Banks' Odds of Victory Over Rates, Oil Prices Shift Like the Wind

Just when it appeared banks could relax, there's reason not to get too comfortable.

True, several regional banks on Wednesday reported margin growth in bleak times for rates, and Texas lenders went a long way toward dispelling any concerns that weakness in the oil sector might spill over into the broader Texas economy.

However, those rosy margins look unsustainable, the Fed's latest economic outlook was hardly rousing, and oil prices are dropping again.

Most large and regional banks that have released second-quarter results this month reported continued declines in their net interest margins, but several smaller regionals — including UMB Financial in Kansas City, Mo., Cullen/Frost Bankers in San Antonio and BOK Financial in Tulsa — bucked the trend by successfully adding higher-yielding loans and securities to their balance sheets.
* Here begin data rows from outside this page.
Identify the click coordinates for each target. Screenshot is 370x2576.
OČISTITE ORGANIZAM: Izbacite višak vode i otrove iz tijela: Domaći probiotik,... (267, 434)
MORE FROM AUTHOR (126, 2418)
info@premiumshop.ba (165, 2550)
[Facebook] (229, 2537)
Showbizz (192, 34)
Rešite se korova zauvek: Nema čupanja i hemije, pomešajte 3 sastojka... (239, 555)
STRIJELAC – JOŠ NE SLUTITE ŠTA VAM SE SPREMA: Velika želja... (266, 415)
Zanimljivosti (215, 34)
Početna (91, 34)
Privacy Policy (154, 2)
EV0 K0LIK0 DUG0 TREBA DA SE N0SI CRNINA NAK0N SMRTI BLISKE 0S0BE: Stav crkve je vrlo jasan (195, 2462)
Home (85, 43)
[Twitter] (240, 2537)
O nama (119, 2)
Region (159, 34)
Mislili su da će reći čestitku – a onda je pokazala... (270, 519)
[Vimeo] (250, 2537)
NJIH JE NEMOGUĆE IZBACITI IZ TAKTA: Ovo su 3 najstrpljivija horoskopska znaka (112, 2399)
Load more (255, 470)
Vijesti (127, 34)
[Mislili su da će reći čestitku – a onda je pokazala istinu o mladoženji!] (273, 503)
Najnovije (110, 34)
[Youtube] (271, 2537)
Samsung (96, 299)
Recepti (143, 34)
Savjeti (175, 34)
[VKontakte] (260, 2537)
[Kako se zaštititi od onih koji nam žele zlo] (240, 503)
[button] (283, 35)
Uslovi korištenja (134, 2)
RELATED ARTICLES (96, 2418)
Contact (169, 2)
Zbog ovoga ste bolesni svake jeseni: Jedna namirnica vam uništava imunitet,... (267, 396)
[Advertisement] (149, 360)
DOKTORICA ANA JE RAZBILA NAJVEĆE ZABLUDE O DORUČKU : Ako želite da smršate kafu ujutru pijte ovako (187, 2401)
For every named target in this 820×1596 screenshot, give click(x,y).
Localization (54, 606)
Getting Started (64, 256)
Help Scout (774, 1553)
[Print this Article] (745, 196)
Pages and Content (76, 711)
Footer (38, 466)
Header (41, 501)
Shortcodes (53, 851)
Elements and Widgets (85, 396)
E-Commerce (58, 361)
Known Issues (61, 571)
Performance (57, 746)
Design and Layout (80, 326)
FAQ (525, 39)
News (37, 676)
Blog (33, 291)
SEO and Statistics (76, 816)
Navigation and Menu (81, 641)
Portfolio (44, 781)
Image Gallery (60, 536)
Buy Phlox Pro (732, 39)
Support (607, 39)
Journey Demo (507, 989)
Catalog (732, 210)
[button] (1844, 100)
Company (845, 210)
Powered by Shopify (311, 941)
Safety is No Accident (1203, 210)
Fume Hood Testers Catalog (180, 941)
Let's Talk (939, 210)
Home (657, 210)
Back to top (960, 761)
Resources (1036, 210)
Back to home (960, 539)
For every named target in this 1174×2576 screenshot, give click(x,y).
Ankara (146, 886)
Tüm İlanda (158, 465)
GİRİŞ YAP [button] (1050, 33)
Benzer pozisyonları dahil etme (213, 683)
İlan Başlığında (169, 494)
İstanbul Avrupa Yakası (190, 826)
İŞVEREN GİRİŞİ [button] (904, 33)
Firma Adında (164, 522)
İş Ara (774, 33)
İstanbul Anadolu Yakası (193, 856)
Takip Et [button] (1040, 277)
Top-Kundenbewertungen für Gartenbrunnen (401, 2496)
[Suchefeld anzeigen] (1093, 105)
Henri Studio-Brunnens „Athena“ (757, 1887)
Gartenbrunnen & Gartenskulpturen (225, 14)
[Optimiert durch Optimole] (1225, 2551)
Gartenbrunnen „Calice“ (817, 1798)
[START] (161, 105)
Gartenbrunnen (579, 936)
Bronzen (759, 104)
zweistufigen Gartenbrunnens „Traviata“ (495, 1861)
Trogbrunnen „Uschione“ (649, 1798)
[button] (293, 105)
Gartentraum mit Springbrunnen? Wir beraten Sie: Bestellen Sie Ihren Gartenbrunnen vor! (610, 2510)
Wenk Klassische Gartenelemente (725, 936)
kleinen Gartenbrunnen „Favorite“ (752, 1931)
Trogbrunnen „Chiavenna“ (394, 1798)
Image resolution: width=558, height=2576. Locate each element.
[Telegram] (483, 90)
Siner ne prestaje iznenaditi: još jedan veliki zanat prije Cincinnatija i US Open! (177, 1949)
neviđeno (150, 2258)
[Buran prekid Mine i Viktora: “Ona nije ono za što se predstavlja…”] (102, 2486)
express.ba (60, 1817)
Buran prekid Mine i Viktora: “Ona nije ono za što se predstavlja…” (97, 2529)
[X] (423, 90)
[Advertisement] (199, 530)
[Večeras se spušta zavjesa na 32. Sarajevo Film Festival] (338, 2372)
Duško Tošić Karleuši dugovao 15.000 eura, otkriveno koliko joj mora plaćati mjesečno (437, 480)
The $19.7 billion-asset UMB reported an impressive 26-basis-point increase to 2.86% from the same period last year, thanks largely to a 2015 acquisition that added about $1 billion of loans. A shift toward higher-yielding securities also bolstered the margin, executives said on a conference call with analysts.

Cullen/Frost boosted its margin by 10 basis points to 3.57%, largely by adding more than $730 million of municipal bonds to its securities portfolio. The $29 billion-asset parent of Frost Bank also said that the Federal Reserve's 25-basis-point hike in interest rates late last year helped to boost loan yields.

But both companies acknowledged that the margin gains may not be sustainable in the months ahead — and that was even before the Fed announced in late afternoon that it would not raise its benchmark rate.

Cullen/Frost Chief Financial Officer Jerry Salinas said he expects margins to be "flat to down" in the coming quarters due largely to "pricing pressure" on loans. Meanwhile, UMB executives hinted that the company could slow its purchase of investment securities. The average yield on UMB's securities book was 2.11% as of June 30, compared with 1.93% a year earlier, but executives noted on the call that bond yields have fallen since Great Britain voted in June to exit the European Union.

"Your guess is as good as ours, based on what our investment opportunity is," Mariner Kemper, UMB's chairman and chief executive, told investors when asked about the company's plans for purchasing more securities.

Additionally, more than half of the company's loan book is scheduled to reprice in the coming quarter. That could have a mixed impact on the margin, given that the rates on a portion of the loans are tied to indexes, said Mike Hagedorn, UMB's interim CFO.

While margin pressure remains a huge concern, bankers are feeling a little more upbeat about credit quality tied to energy lending.

Loss provisions and chargeoffs remain elevated, but BOK, Frost and Prosperity Bancshares in Houston all said Wednesday that credit quality has improved since the first quarter, thanks largely to stabilizing oil prices. That is consistent with what investors have been hearing from other active energy lenders, including Comerica, Texas Capital Bancshares and Hancock Holding.

Addressing oft-heard concerns that the energy slump could affect the broader economy, Texas banks in particular took pains to assure investors and analysts that that's not the case. Executives at both Frost and the $22 billion-asset Prosperity noted Wednesday that unemployment in Texas' major markets remains below the national average and pointed to other key metrics — like rising home prices and surging housing starts — as proof of Texas' resiliency.

"Given Texas' economic diversity, favorable job and population growth and business-friendly environment, we currently believe that significant contagion is unlikely," Phil Green, Frost's chairman and CEO, said on the call with analysts.

David Zalman, Prosperity's chairman and CEO, added that he believes oil prices have just about hit their bottom and predicted that the energy industry would start adding jobs by the middle of next year.

Green made no such predictions but noted that some Frost clients have started to increase their drilling and add rigs in certain markets. He said, too, that stabilizing prices — along with improved drilling technology — have helped to boost land values, allowing some struggling clients to sell off valuable land to pay off bank loans.

Still, banks can't be too careful given the volatility in energy prices. Late Wednesday the price of crude oil had fallen to $41.88 a barrel, down 2.4% for the day and off nearly 24% from its 52-week high. Prosperity and Frost scaled back their energy lending in the second quarter and will likely continue reducing their exposure to the sector for the foreseeable future.

Green said that Frost's loan portfolio can remain "stable" if oil prices stay between $40 and $45 a barrel. Though the bank is unlikely to increase its oil and gas lending anytime soon, Green said Frost remains committed to the energy sector.

"We're going to continue to be in this sector," Green said. "It's important to Texas and it's important to the country, and we're going to be in it for the long term."